# NSW, It's Yellowtail Season in Sydney!



## MrX (Feb 7, 2008)

Time to brush up:

http://www.akff.net/forum/viewtopic.php?f=10&t=33321

http://www.akff.net/forum/viewtopic.php?f=3&t=42938

I have been trying for ages to figure out a technique that works best for me on these brutes. Plenty of useful info from the real fishos on the forum, so I'll throw in my latest strategy on winning the yak vs king battle without resorting to sash cord.

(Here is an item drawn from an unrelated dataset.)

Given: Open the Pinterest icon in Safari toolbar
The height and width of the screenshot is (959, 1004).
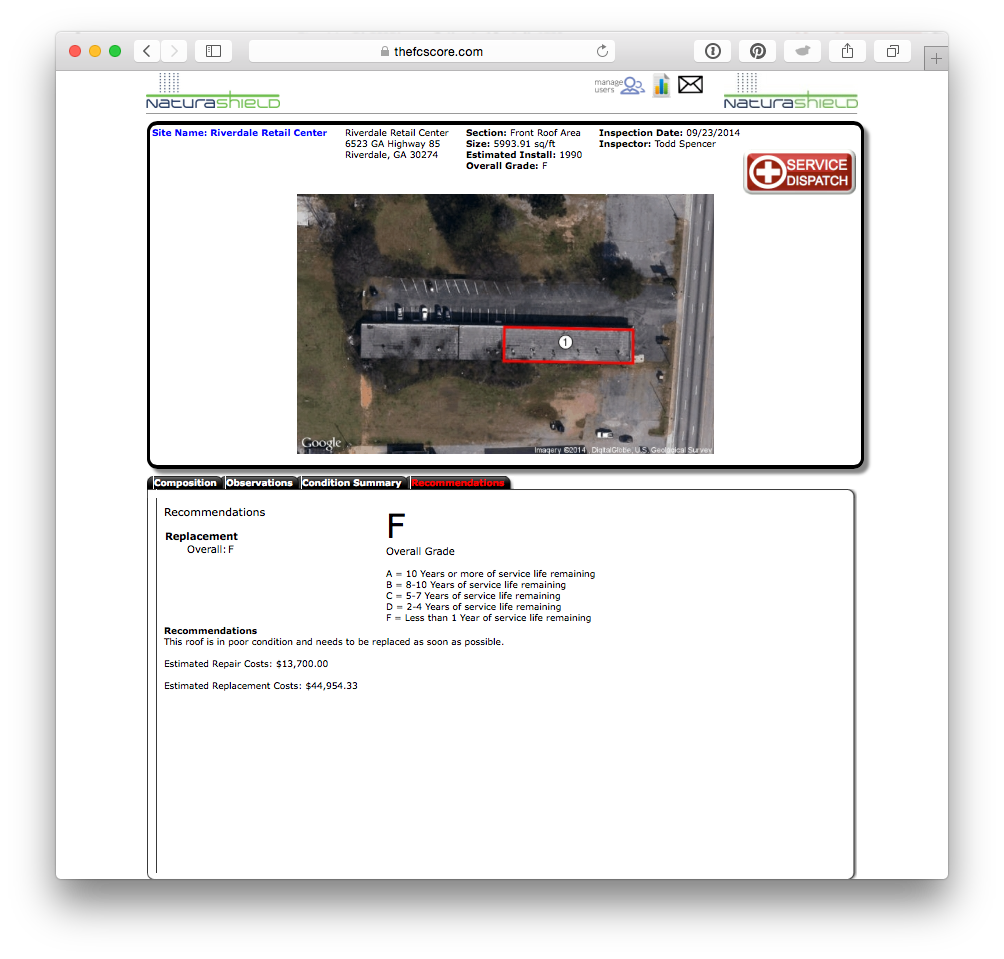Looking at the screenshot, I should coord(757,50).
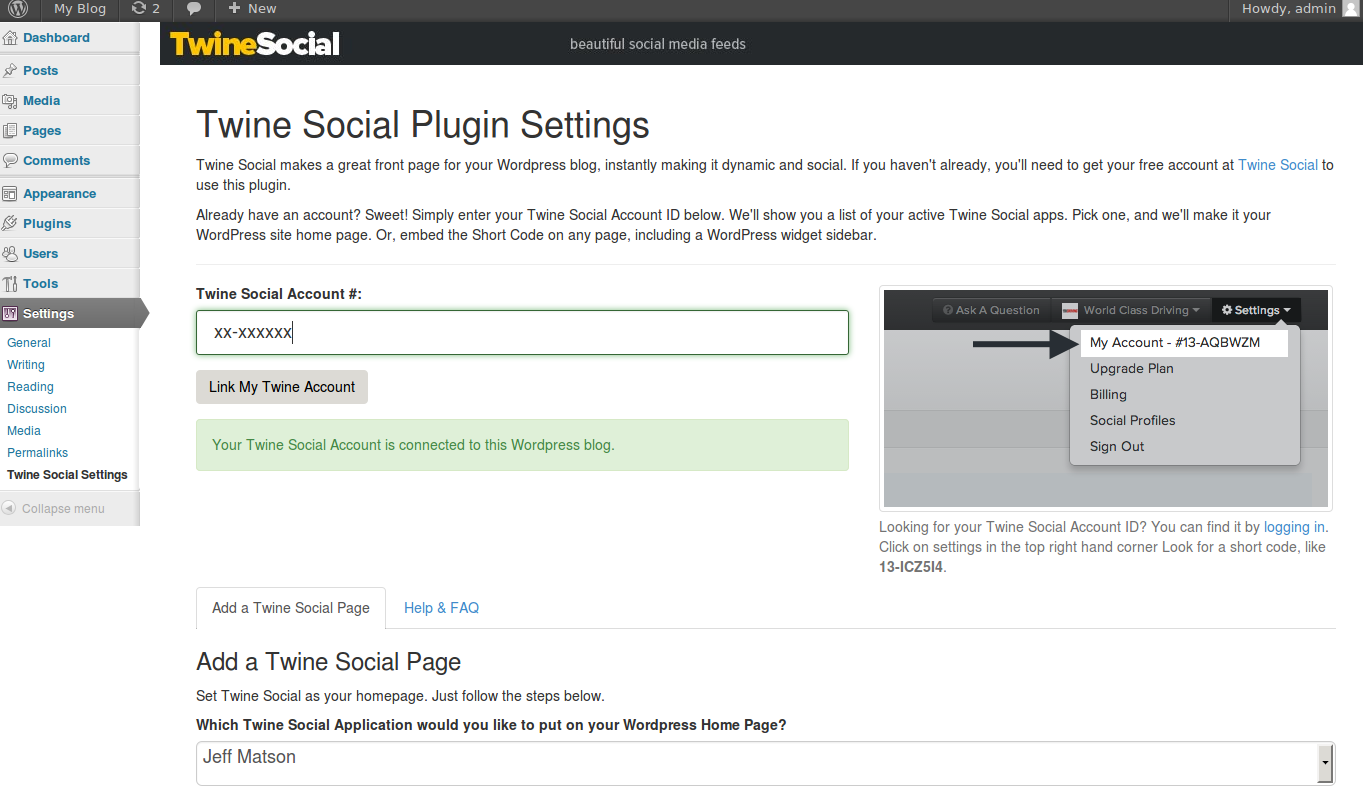Click the logging in link

pyautogui.click(x=1293, y=526)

After hooking up on light tackle, in shallow water (<15m), over reef:
- Don't try to stop the fish - waste of time (and terminal tackle).
- Don't chase it, or try to get directly over it - it'll take you strait to the reef.
- Apply as much drag pressure as your line rating will allow, and drag it toward the deeper water (i.e pedal your arse off). The fish will try to swim away from you, but (usually) won't go strait down to the reef.
- Don't worry about losing line - you can get it back later.
- Fight it in the deeper water, after it has started to run out of energy.

Picked up these two this afternoon, during a short (2hr) plastics session:



















Lost a third keeper on 8lb, but *not* to the reef - line snapped at the braid leader/connection after I'd towed it 100m. Angler error - a lighter drag strategy would have worked (eventually).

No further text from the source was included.